** What is being asked **
Using the listing below, return every line that includes "magnifier".
::: Data extracts :::
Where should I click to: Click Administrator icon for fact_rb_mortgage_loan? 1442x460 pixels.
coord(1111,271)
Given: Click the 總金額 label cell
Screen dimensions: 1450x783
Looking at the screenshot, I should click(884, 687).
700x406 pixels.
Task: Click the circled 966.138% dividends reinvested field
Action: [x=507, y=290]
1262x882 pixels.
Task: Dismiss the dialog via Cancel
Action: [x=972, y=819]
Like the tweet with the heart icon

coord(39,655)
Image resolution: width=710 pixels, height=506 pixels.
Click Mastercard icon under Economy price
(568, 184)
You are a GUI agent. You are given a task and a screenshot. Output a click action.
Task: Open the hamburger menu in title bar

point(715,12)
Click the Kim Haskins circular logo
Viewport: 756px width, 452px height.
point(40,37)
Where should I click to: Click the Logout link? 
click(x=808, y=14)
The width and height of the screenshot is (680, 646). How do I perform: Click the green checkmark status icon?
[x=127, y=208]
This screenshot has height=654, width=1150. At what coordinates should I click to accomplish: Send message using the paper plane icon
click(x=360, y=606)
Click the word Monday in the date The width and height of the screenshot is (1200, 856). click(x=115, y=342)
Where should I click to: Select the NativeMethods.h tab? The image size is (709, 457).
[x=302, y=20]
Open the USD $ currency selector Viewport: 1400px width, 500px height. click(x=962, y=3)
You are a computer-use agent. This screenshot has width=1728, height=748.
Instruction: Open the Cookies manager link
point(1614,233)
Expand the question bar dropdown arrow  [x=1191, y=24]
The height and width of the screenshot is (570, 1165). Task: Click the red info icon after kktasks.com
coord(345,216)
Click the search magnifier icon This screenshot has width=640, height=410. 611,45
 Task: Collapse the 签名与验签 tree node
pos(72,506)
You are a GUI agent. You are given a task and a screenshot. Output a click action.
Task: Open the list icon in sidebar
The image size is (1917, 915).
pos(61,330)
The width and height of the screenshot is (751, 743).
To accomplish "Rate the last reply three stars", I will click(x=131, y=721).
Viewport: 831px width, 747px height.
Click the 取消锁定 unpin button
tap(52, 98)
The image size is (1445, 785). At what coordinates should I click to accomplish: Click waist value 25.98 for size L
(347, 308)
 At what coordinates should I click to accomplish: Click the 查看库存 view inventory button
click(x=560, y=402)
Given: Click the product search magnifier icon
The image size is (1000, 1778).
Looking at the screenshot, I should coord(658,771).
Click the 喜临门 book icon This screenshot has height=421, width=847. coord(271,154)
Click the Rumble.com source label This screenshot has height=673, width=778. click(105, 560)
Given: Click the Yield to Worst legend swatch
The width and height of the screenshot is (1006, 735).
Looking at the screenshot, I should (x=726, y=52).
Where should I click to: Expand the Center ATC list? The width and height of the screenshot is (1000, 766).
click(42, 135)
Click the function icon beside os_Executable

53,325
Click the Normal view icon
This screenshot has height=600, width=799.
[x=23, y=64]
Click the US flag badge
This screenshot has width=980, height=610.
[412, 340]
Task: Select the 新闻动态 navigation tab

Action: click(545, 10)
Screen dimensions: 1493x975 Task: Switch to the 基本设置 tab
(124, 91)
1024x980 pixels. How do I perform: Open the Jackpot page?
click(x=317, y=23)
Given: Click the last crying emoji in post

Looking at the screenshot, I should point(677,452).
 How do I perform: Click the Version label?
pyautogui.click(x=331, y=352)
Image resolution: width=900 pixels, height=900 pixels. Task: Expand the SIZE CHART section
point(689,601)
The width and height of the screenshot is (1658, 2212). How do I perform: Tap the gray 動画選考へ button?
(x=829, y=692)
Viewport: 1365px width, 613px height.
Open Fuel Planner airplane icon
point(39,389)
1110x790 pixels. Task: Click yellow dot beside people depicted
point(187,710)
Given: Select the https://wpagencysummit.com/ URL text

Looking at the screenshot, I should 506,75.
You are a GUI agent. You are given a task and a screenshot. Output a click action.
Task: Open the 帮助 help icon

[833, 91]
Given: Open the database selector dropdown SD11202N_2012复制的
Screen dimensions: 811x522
:::
** Solution for this exercise **
Click the search magnifier icon This screenshot has width=640, height=410. 611,45
Given: Click the product search magnifier icon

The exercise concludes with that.